Aim of the task: Summarize the piece on switchable adhesives in two sentences.

Given text:
■ ■ ■ ■ ■

Posted in | News | Nanofluidics

Switchable Adhesives May Find Use in Microelectromagnetics, Microfluidics or Even Drug Carriers That Can Drop Drug Bombs on Their Targets

Two surfaces stick together, separate, and stick together again—on command. This discovery by a team of researchers from the Universities of Sheffield (UK) and Bayreuth contradicts our day-to-day experience. In the animal kingdom, geckos can climb up vertical inclines, displaying an incredible switchable adhesion as they do so. Insects also use another form of switchable adhesion to sit on your ceiling and then fly off before you climb up on your chair with a rolled-up newspaper. How these animals can switch off and on adhesion is not yet understood in detail. But the scientists led by Mark Geoghegan reveal the secret of their “intelligent” adhesion in the journal Angewandte Chemie.

One of the surfaces involved consists of a polyacid gel, a three-dimensionally cross-linked polymer containing many acid groups. This polymer network is so heavily soaked in liquid that it forms a solid, gelatinous mass. The second surface is a silicon chip onto which a polybase has been deposited. This polybase consists of polymer chains that stretch brush-like from the support and contain many basic groups. In water or slightly acidic solution, the acidic groups carry a positive charge while the basic groups are negatively charged; this causes them to attract each other. In addition to this electrostatic attraction, hydrogen bonds are also formed, which causes the two surfaces to be tightly stuck together.

■ ■ ■ ■ ■

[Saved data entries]
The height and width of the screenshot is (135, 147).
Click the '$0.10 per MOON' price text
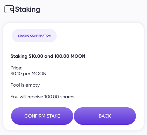coord(29,74)
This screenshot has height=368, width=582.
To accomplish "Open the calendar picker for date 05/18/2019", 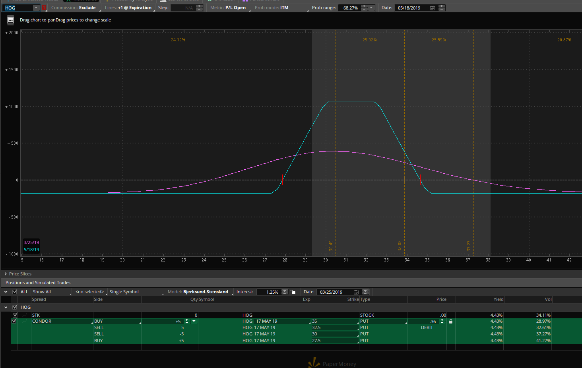I will click(433, 8).
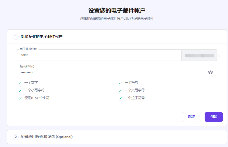Click the checkmark next to 一个大写字母

point(120,91)
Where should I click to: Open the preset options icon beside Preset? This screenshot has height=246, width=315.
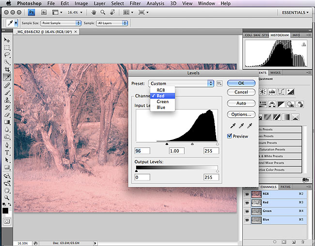(x=220, y=83)

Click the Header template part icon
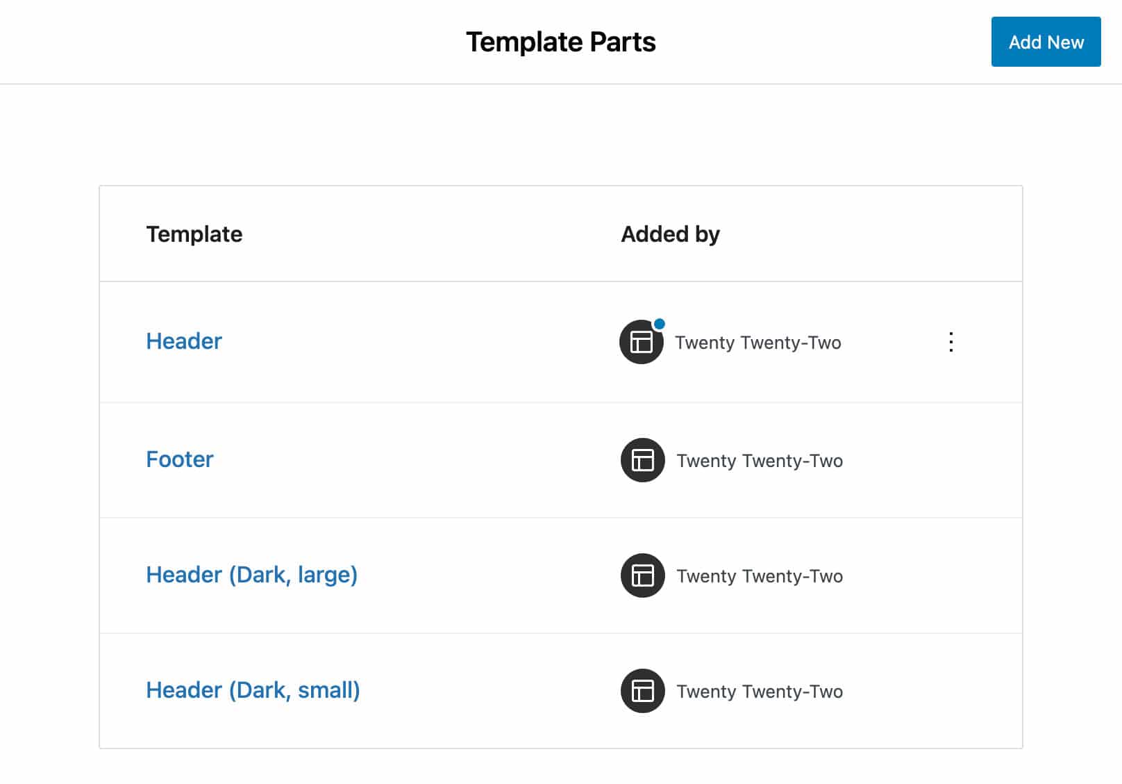640,342
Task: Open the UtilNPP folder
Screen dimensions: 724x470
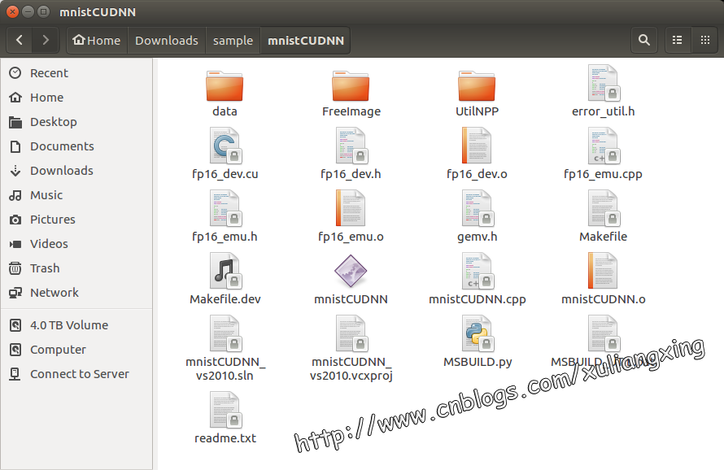Action: [x=477, y=91]
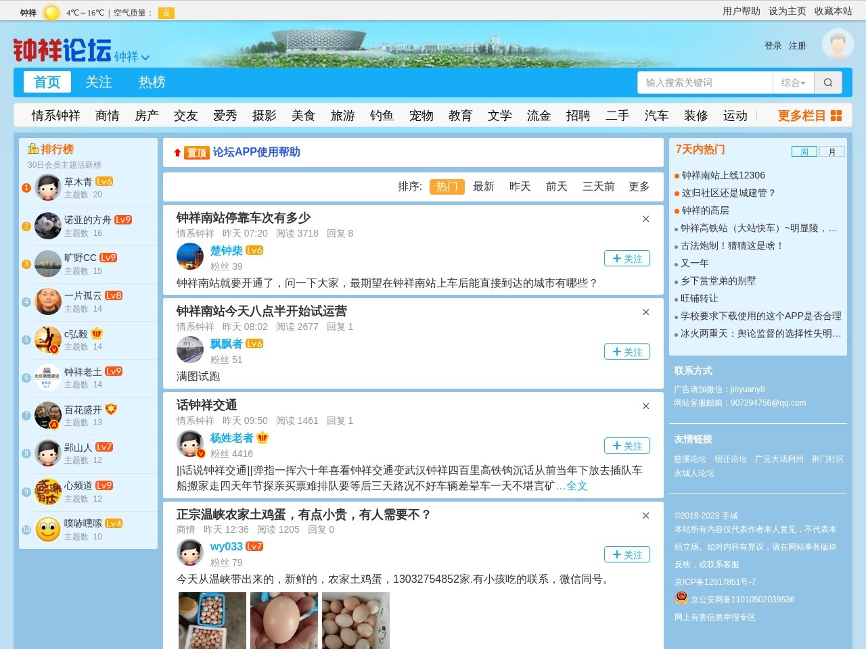Screen dimensions: 866x649
Task: Select 最新 sorting instead of 热门
Action: coord(483,187)
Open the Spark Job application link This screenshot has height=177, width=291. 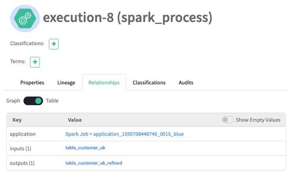(124, 134)
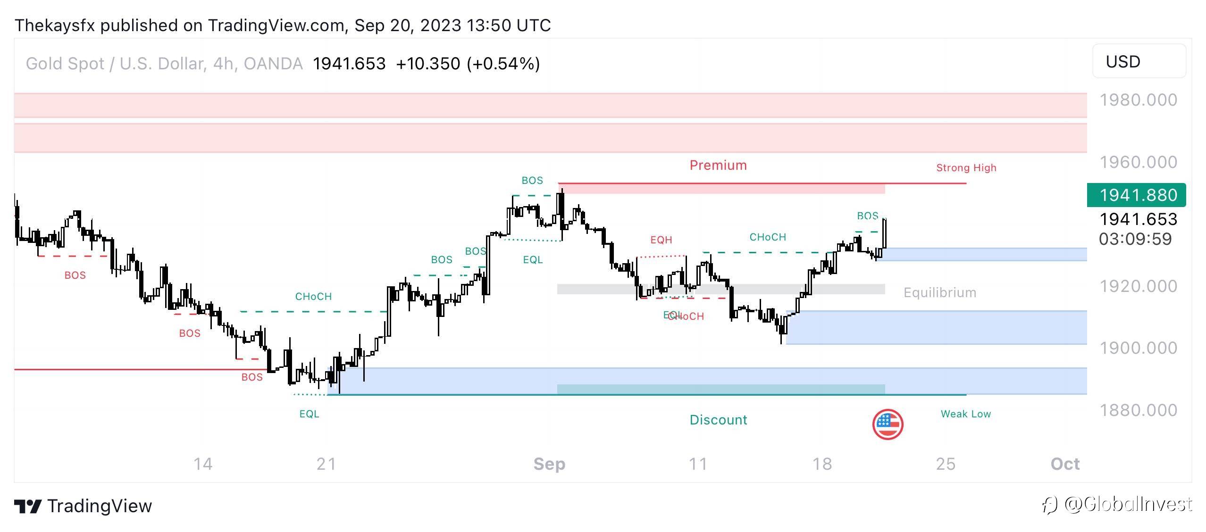The height and width of the screenshot is (532, 1206).
Task: Click the green Weak Low label
Action: coord(965,414)
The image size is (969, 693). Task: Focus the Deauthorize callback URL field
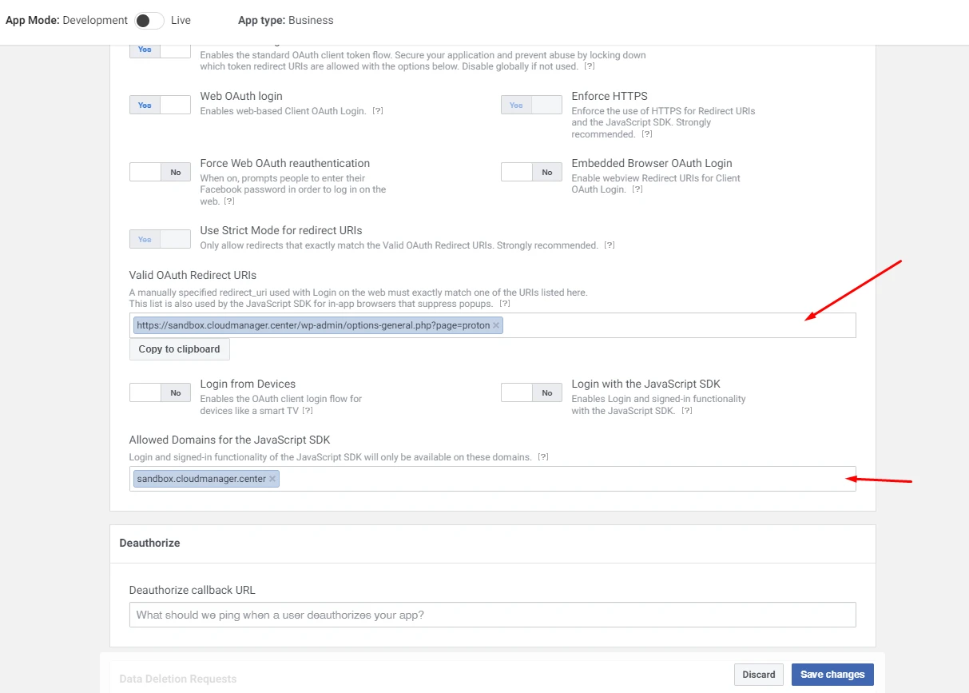492,615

■ ■ ■ ■ ■

Answer for the task: Researchers from the Universities of Sheffield and Bayreuth, led by Mark Geoghegan, found that two surfaces can stick together, separate and stick again on command, and they describe the secret of this "intelligent" adhesion in the journal Angewandte Chemie. One surface is a liquid-soaked polyacid gel and the other is a silicon chip carrying brush-like polybase chains, and electrostatic attraction together with hydrogen bonds holds the two tightly together.